* [TASK BRIEF]: Format the stretch from the line containing "Image resolution: width=501" through the end of the items as a JSON list of strings, with one string per line and blank lines omitted. Leave the pictures out of the answer.

[Items on where targets appear]
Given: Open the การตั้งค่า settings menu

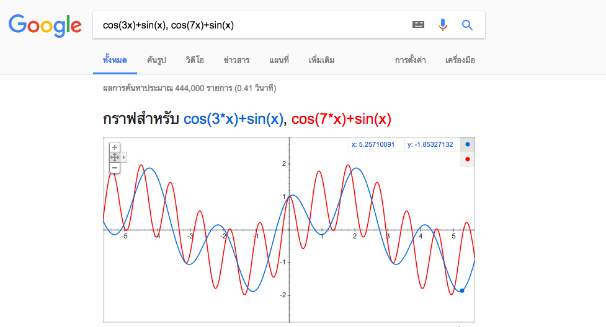Looking at the screenshot, I should click(410, 60).
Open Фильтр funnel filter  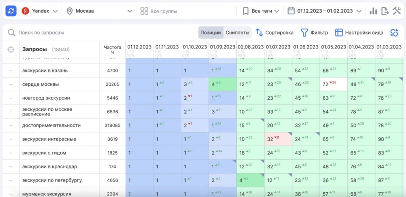tap(305, 33)
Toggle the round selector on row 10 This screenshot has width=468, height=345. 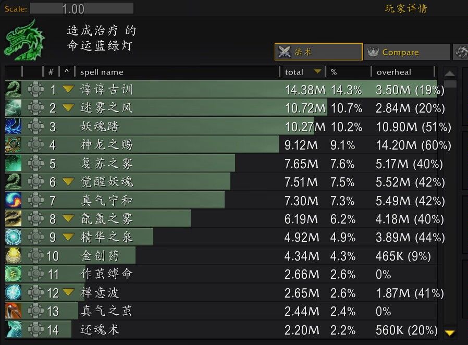click(x=35, y=256)
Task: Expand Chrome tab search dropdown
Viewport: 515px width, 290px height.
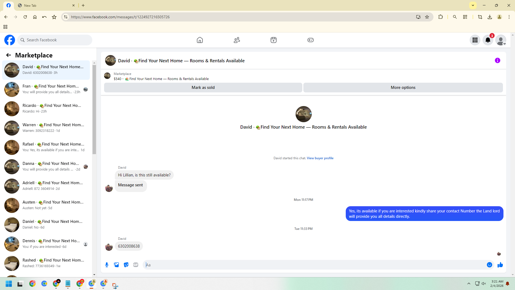Action: coord(473,5)
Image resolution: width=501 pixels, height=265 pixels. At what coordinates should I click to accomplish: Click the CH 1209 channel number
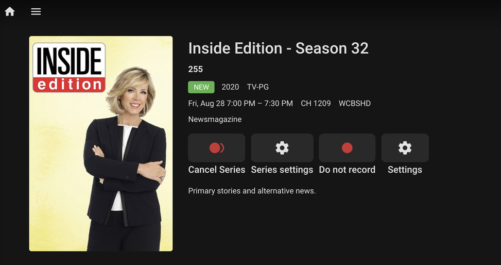pos(316,104)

* [RESULT FOR THIS TASK]:
[
  "Image resolution: width=501 pixels, height=265 pixels. At what coordinates should I click to accomplish: Click the CH 1209 channel number",
  "pos(316,104)"
]